Attachment and Moral Development Theory

mathias-sager-attachment-moral development


This essay evaluates whether “the fundamental problem of social psychology is the moralization of the individual by the society” (McDougall, 1908 as cited in [1], p.8). Also, how does attachment theory permeate aspects of human (and ecological) relationships [2], and how are emotional, moral, and identity development and personality theory aspects intertwined? Finally, implications are suggested regarding factors that have the potential to influence attachment style throughout the lifespan and across cultures.

Attachment Theory

According to John Bowlby’s attachment theory, a child develops a secure attachment style from experiencing availability and sensitivity from primary caregivers. In contrast, caregivers who are unavailable or insensitive cause a child developing insecure attachment, and abuse and threat lead to so-called disorganized attachment styles comprising of anxious and avoidant types [3]. Secure attachment style enables better relationships with oneself and others [3]. The preferred view of a natural need for a mother as the foundation for the traditional nuclear family that was propagated by the mid 20th-century society became challenged by Harlow’s experiments. Laboratory monkeys perished when deprived of their parents, but given a surrogate caregiver, they survived without a biological mother; they developed antisocial behavior due to the ‘machine-mother’s’ over-availability though [4]. Harlow found also that peer relationships (e.g., playmates) allowed monkey infants to survive maternal deprivation or abuse, while the absence of peer experiences left them psychologically damaged [4].

Attachment styles and their effects

Attachment style is predictive of health-promoting behavior, whereas insecure attachment increases the probability of engaging in unhealthy behavior, such as risky sexual relationships, substance abuse, and poor diet [5]. Avoidant attachment prevents an individual from effective socialization, communication, and problem-solving [6]. Individual differences in mindfulness in adolescence can be traced back to early childhood background [7]. A positive (vs. harsh, controlling, or uninvolving) parenting style is associated with lower relational aggression [8]. Secure attachment is predictive of seeking help and consequently getting support [9]. Collaboration, companionship, and support from classmates, co-workers, and family affect emotional processes that are decisive in academic success, which is especially challenging in intercultural environments with differing motivations and socio-emotional competencies. A student’s connection to the school determines school success [10]. Social and emotional learning (SEL) can strengthen self-esteem, competence, and social inclusion that is supportive of the social and emotional health of youth [10]. For adolescents, new close friendships satisfy age-appropriate attachment needs [11]. The importance of high-quality peer attachment in adolescence is reflected by its negative correlation with exposure to violence [12] and depression that often impacts later romantic relationships [11].

Adult relationships and social bonding

Both child-parent and romantic partnerships follow a process from pre-attachment to a goal-corrected partnership [13]. This bonding development towards a secure base is possible without secure attachment style of the partners. A couple defines each other as primary origin of support, whether this is effective or not [13]. Romantic relationships may compensate for insecure attachment and related adverse developmental consequences; therefore, a secure partner’s behavior may directly alleviate an avoidant or anxiously attached partner’s concerns [14]. Attachment in adulthood is also related to Hirschi’s Social Bonding Model.
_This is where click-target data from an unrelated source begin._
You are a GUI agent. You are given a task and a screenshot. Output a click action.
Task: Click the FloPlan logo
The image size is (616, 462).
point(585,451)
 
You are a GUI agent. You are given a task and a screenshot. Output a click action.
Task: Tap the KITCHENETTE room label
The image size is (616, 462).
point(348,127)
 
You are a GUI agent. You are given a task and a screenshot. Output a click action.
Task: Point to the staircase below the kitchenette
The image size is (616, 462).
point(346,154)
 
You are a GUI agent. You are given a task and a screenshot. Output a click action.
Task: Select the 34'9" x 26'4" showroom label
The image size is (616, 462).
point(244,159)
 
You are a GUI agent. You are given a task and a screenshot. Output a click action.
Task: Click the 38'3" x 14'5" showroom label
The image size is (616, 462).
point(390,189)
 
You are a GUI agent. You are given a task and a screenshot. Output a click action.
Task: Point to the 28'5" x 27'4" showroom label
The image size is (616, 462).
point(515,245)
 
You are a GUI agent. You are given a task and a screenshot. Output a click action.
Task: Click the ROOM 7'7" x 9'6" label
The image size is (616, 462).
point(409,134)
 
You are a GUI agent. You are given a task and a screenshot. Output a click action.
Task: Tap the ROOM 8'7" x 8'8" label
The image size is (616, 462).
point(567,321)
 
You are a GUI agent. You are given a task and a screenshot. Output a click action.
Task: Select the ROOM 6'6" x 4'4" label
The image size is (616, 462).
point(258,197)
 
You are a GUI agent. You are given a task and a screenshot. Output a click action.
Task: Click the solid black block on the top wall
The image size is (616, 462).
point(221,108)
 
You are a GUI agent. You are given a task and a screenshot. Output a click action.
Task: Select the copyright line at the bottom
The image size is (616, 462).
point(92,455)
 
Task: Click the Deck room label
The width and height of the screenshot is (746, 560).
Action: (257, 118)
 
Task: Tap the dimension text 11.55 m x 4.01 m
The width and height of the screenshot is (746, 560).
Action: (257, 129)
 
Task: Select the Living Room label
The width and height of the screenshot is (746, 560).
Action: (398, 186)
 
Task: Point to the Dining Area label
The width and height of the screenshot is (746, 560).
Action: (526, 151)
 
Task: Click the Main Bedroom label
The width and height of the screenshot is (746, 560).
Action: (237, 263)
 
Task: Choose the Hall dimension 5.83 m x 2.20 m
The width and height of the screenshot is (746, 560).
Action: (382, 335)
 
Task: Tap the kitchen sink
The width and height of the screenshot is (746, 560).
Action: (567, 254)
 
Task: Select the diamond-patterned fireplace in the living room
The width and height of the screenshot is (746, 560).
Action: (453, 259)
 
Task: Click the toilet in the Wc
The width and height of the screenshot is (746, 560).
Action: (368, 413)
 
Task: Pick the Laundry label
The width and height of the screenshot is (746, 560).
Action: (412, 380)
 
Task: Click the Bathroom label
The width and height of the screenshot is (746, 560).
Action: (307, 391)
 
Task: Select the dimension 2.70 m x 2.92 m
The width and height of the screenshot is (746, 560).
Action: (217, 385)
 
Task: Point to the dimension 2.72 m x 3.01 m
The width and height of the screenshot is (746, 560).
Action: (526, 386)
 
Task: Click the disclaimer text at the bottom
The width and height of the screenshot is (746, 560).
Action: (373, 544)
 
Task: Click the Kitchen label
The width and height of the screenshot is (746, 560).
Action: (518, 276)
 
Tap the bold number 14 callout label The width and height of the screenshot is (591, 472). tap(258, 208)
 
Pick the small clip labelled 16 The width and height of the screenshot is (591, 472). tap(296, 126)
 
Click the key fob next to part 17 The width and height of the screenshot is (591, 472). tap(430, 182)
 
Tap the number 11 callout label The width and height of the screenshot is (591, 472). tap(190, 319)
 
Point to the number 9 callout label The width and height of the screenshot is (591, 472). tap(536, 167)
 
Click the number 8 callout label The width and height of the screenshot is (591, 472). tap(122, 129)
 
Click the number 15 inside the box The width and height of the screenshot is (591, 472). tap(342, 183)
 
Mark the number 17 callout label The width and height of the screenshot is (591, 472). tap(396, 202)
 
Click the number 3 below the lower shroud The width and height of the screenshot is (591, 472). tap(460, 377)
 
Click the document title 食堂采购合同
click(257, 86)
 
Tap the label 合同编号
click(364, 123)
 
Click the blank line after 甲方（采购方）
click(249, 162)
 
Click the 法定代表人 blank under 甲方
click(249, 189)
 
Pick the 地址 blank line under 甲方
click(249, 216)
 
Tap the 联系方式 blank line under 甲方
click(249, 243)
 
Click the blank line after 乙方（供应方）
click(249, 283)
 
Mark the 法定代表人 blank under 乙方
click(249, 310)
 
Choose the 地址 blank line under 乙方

One’s attachment to norms as established by a workplace could be measured by job satisfaction that was found to be predictive of rule-breaking ideation and toleration [15].

Moral development

Is morality the result of socialization from child-rearing, education, and promotion of norms? Lawrence Kohlberg with his influential research on moral development from the 1960s onwards provided evidence that already young children care about the needs and suffering of others and take spontaneous action to help [16]. An indirect relationship between moral reasoning and attachment theory exists regarding secure attachment being favorable for cognitive development [17]. Early social relationships foster empathy [18], which might be important for moral behavior. A 7-month-old child’s lowered attentional bias toward fearful facial expressions and the resulting less intensive engagement with the social contact was found to be predictive for lower attachment security at the age of 14 months [19]. An infant’s egocentrism has to be seen as a cognitive inability to coordinate own and others perspectives [20]. Promisingly, instructions can positively stimulate the reaching of higher moral levels [21]. Kohlberg’s successive stages of moral development range from stage 1 that is guided by fear of punishment or seeking reward up to stage six that represents an independent and overarching orientation of moral principles [15].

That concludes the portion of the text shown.